The task requires repeating, word for word, the lines from the one with "Task: Open the RBC Investease link" through the end of the material, leaving out all pictures.

>>

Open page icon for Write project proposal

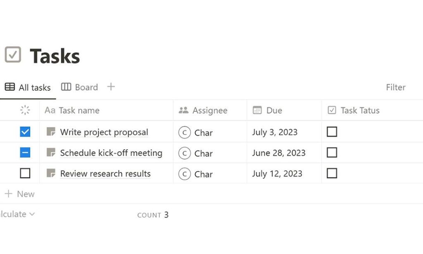coord(51,132)
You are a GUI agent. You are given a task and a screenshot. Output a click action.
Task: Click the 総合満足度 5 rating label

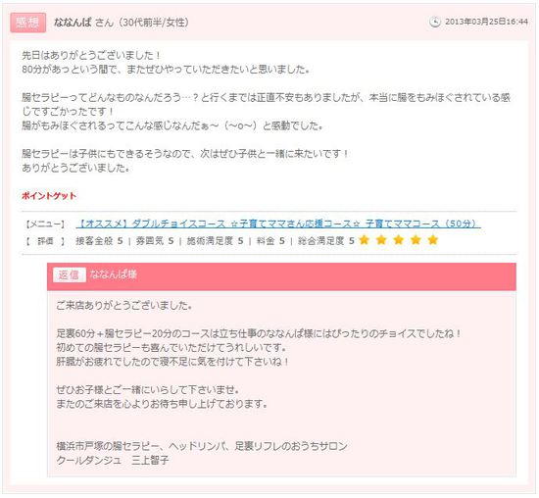click(326, 241)
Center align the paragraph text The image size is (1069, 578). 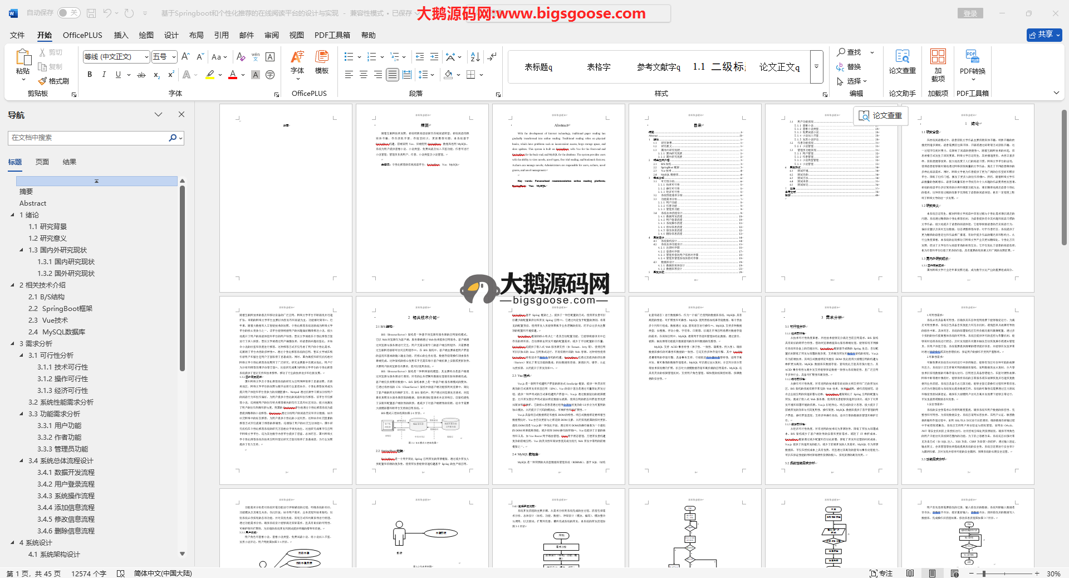(364, 75)
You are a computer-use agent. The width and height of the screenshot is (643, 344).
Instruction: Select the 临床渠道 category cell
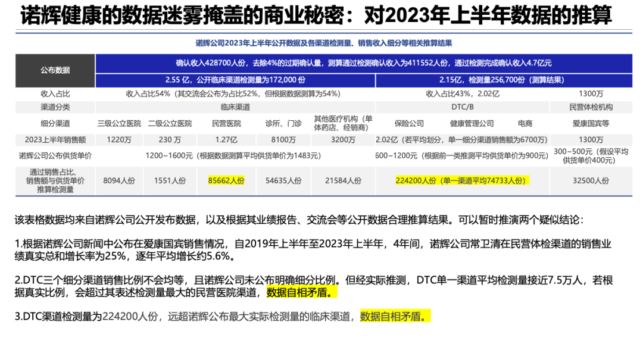point(235,107)
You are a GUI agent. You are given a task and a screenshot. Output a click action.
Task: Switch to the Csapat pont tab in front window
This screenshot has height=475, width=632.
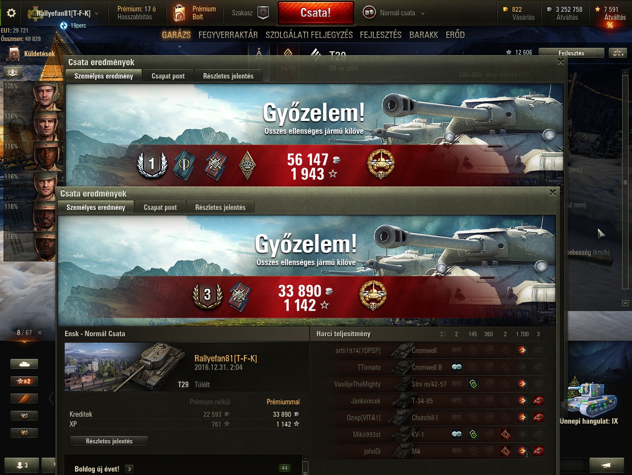(x=160, y=207)
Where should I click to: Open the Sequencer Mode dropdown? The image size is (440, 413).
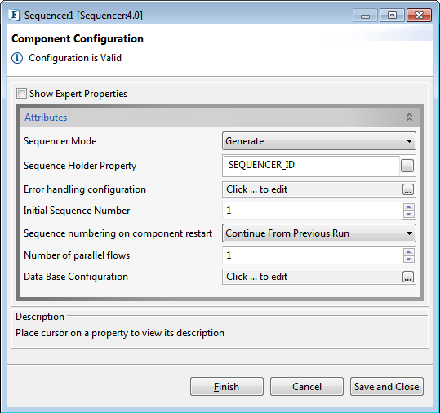click(x=319, y=141)
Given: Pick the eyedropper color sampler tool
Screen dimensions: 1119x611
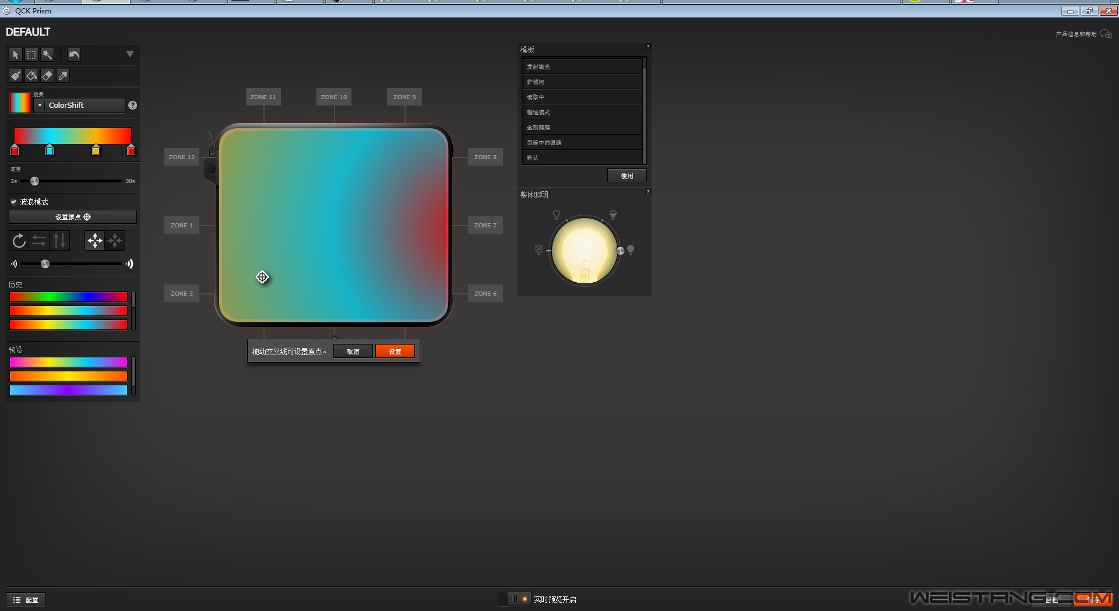Looking at the screenshot, I should pyautogui.click(x=63, y=76).
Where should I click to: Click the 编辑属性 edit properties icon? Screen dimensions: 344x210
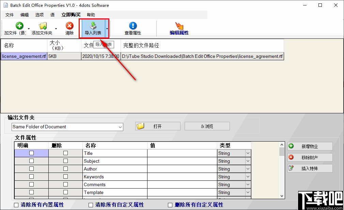point(179,26)
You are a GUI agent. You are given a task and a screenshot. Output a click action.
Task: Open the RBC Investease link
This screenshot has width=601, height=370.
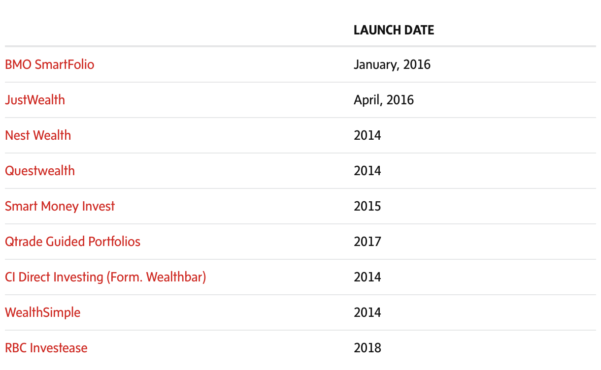(x=46, y=348)
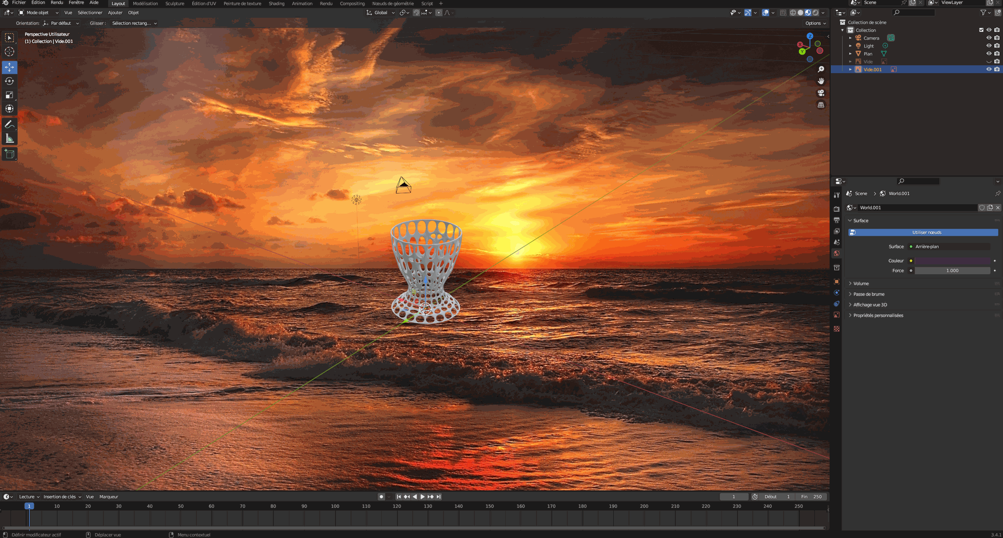This screenshot has width=1003, height=538.
Task: Hide the Camera object in outliner
Action: (988, 38)
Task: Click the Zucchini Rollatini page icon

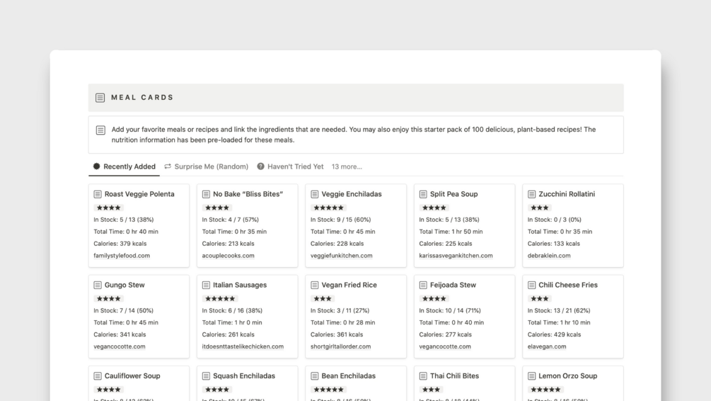Action: point(531,194)
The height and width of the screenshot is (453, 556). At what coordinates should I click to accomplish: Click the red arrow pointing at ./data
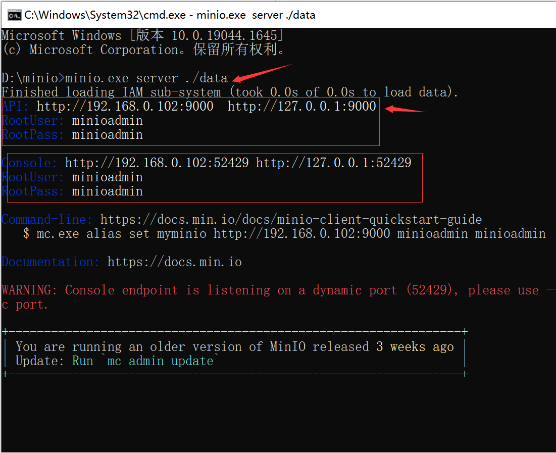pyautogui.click(x=262, y=72)
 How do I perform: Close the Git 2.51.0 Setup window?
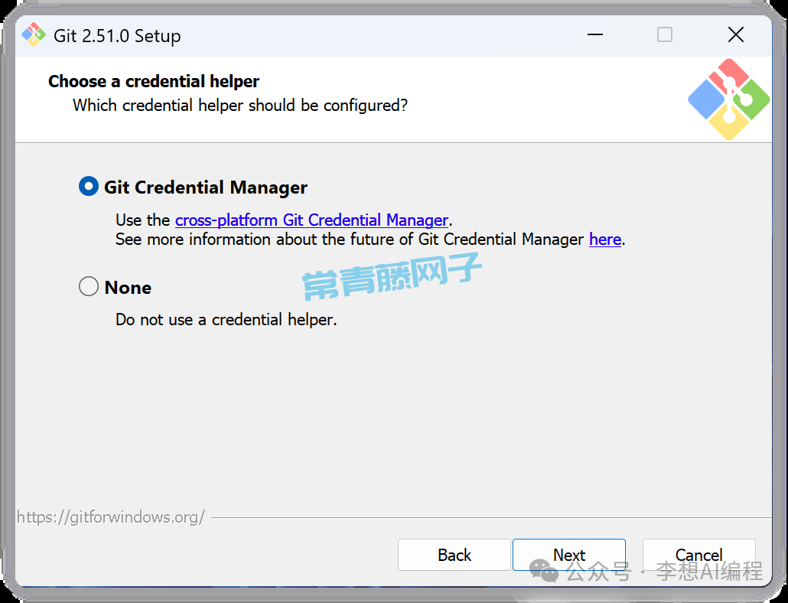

<<

SOLUTION TO THE PROBLEM |
Task: Open the RBC Investease link
This screenshot has width=601, height=370.
(x=46, y=348)
This screenshot has width=1003, height=538.
Task: Hide the Camera object in outliner
Action: (988, 38)
Task: Click the Zucchini Rollatini page icon

Action: point(531,194)
The height and width of the screenshot is (453, 556). At what coordinates should I click to accomplish: Click the red arrow pointing at ./data
pyautogui.click(x=262, y=72)
 How do I perform: Close the Git 2.51.0 Setup window?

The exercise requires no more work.